━━━ MATERIAL SHOWN

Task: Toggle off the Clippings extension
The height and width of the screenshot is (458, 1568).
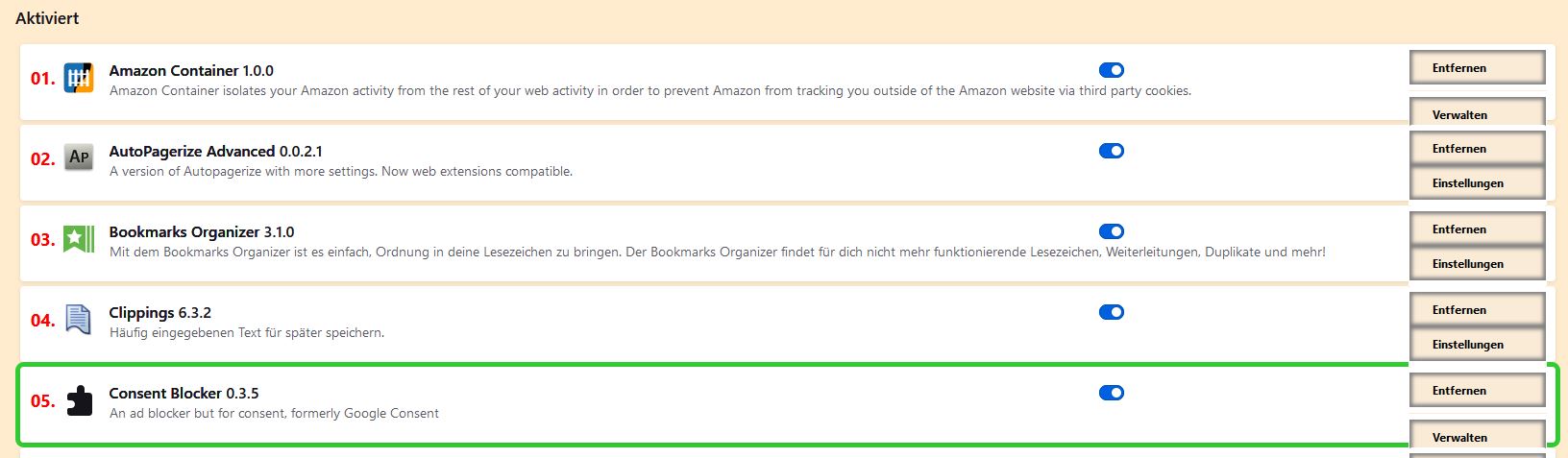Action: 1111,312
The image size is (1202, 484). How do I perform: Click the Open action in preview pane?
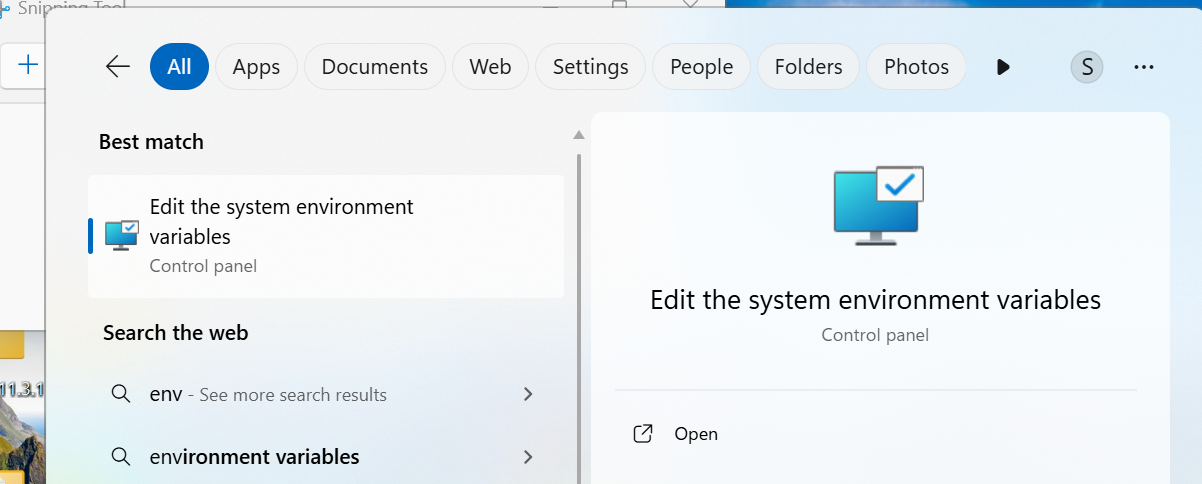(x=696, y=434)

━━━━━━

Change "preview pane" to "details panel" throughout the lines above, leaving everything else as it stands. Omit the pictures from your answer.

Task: Toggle off the Clippings extension
The height and width of the screenshot is (458, 1568).
Action: 1111,312
The image size is (1202, 484). How do I perform: Click the Open action in details panel?
(x=696, y=434)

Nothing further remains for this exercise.